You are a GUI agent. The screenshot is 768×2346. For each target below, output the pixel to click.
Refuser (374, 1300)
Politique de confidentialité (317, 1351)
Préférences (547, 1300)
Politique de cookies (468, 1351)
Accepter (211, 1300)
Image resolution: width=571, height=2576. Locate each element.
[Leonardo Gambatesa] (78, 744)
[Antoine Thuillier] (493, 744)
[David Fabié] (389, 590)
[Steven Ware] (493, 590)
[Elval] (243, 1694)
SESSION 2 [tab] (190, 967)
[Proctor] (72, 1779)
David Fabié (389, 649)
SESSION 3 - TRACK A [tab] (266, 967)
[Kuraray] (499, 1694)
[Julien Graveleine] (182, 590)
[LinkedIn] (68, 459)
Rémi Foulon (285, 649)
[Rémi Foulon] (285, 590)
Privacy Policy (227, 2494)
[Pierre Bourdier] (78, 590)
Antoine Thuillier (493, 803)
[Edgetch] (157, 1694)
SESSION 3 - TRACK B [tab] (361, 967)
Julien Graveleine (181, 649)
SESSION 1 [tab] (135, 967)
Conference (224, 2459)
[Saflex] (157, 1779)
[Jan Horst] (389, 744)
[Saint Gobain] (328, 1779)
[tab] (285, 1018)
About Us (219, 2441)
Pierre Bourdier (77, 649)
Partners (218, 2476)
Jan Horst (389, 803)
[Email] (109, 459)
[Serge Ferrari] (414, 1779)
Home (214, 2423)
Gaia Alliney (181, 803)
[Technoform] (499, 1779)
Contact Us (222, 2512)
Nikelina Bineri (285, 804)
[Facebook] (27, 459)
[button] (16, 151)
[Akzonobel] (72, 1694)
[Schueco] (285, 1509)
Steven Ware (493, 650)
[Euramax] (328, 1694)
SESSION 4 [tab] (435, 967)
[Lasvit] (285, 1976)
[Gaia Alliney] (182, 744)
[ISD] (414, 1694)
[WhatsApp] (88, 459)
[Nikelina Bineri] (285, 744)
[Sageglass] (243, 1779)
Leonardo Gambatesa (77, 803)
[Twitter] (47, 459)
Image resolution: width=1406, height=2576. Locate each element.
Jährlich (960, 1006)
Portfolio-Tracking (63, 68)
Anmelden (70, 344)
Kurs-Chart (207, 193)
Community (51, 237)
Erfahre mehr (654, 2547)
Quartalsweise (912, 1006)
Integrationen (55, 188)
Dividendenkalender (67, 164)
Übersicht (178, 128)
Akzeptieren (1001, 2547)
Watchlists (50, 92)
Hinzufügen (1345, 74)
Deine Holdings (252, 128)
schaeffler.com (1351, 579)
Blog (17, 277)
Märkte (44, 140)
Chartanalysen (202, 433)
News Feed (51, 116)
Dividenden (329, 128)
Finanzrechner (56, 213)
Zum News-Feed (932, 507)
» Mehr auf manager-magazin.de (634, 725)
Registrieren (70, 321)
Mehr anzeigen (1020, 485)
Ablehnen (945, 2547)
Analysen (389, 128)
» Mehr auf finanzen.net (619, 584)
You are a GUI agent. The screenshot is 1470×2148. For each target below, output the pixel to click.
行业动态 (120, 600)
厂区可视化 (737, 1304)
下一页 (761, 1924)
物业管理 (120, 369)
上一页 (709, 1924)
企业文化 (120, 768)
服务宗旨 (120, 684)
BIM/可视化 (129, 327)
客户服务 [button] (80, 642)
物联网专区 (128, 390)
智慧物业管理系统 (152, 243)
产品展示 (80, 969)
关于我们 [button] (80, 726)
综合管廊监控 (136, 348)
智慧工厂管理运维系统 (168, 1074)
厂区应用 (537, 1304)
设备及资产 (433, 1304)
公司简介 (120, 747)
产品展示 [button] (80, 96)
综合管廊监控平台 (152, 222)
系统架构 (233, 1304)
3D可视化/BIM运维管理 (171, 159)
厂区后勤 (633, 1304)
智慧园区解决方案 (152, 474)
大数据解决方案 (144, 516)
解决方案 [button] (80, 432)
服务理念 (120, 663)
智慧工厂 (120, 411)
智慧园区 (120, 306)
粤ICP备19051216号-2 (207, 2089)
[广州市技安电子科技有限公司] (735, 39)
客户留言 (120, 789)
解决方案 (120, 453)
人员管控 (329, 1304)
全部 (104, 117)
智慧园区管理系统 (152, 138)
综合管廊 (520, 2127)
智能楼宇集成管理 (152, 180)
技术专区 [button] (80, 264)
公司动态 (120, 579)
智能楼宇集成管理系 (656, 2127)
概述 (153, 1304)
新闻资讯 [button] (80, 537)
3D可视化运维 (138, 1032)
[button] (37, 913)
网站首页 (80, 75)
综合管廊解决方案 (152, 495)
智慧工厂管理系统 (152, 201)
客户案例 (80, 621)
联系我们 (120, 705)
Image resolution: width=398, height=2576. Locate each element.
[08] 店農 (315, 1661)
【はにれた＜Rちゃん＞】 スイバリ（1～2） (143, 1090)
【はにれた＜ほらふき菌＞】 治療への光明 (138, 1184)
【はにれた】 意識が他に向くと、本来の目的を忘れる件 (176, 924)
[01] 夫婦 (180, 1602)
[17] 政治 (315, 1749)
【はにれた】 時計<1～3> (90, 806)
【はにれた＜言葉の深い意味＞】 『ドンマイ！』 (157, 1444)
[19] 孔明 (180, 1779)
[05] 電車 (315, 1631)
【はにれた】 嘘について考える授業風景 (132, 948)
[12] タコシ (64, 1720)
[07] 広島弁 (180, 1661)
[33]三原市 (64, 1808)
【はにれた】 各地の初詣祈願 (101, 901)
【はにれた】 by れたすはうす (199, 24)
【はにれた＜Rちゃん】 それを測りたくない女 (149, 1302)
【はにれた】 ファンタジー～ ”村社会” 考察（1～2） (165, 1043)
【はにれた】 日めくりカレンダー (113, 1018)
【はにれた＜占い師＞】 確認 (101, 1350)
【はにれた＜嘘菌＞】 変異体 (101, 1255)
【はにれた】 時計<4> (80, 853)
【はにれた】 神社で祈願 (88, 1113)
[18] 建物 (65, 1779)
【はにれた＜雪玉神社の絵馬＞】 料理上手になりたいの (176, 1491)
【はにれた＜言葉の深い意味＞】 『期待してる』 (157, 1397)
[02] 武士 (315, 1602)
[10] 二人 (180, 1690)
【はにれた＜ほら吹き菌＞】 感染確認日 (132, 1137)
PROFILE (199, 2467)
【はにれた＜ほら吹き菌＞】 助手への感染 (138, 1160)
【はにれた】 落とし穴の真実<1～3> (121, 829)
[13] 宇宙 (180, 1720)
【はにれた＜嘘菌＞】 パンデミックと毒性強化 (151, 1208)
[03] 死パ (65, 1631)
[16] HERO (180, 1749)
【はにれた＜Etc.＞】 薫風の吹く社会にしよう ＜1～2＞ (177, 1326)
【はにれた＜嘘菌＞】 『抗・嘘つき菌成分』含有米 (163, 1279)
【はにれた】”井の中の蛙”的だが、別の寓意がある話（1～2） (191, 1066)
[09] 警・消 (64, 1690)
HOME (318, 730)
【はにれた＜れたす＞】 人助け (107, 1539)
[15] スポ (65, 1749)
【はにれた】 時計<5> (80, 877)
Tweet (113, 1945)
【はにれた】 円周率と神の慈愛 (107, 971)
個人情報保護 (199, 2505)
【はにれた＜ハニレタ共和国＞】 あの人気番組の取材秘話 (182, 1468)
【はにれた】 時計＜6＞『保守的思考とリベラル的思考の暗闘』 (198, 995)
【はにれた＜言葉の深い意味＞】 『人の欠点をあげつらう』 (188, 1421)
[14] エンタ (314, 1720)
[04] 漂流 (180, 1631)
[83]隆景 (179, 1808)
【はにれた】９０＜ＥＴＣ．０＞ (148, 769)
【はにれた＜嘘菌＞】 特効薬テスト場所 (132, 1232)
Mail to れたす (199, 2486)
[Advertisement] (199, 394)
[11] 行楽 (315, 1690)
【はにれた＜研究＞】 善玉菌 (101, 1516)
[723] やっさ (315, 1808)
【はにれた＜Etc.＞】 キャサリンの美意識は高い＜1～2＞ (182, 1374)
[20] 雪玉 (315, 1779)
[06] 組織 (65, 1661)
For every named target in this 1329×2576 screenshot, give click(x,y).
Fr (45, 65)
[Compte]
....
When you retype the data above, start at its first line, stop after the line containing "Accepter (211, 1300)", and leave out everything else.

You are a GUI agent. The screenshot is 768×2346. For each target below, output the pixel to click.
Refuser (374, 1300)
Politique de confidentialité (317, 1351)
Préférences (547, 1300)
Politique de cookies (468, 1351)
Accepter (211, 1300)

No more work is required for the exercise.